According to multiple accounts — his own in two of his autobiographies, and in Army records collected at the National Archives — he argued with the driver, the dispatcher, civilians, military police, superior officers and enlisted men whom he outranked. 

MORE: Rare photos of Jackie Robinson from Ebony

He was called, or referred to as, “nigger” multiple times. One man Robinson threatened to “break in two” if he did it again. He refused to back down when he was accused of being drunk, disorderly and disrespectful. 

When insubordination charges were filed a month later, he and others spread word to the NAACP, several black newspapers and the War Department, letting them know that he was in danger of being — as he put it in his 1972 autobiography “I Never Had It Made” — “railroaded into some kind of punishment for simply insisting on my rights.’’

All of it, Williams said, “was an act of provocation. … He was simply saying, ‘I refuse to be silent, I refuse to be disrespected, I refuse to be treated as less than an American.’ You see that on the field later on.’’

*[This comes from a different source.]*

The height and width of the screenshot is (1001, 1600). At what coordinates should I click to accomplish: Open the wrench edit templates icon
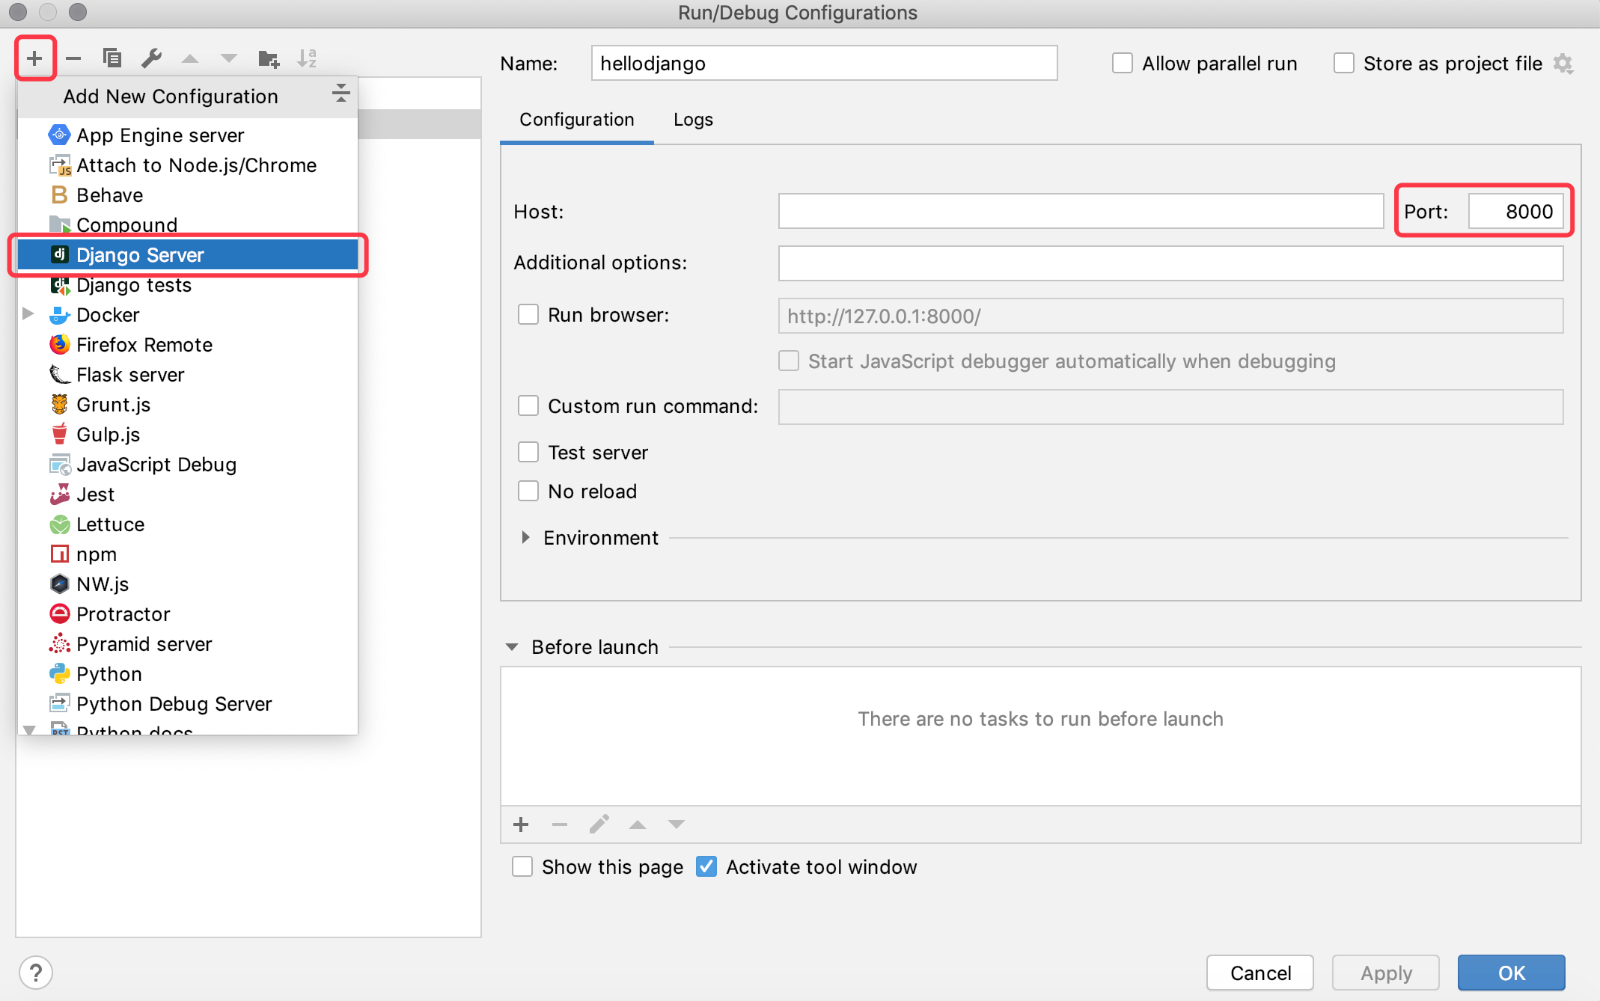pyautogui.click(x=151, y=59)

The bus incident and court-martial are far from the best-known chapters of Robinson’s life. TNT produced a movie about it in 1990, and it was prominent in last year's Ken Burns-produced Robinson documentary for PBS, but the Robinson story has always tilted heavily toward his baseball career.

To Williams, that is surprising and not surprising.

“We like that simple progress narrative, that straight-line story about Branch Rickey and his mentoring, that fabrication about Pee Wee Reese putting his arm around him,’’ he said. (It's no longer assumed that the story of Reese, his Dodger teammate, draping an arm around Robinson in response to racist taunting at a game actually happened.) 

“That appeals to people, it reminds them of the best of themselves,’’ Williams said. “To talk about being barred from bus seat, to be denied his rights, while he was serving this country, to have experienced any of that — that would mean reflecting on this ugly period in our history.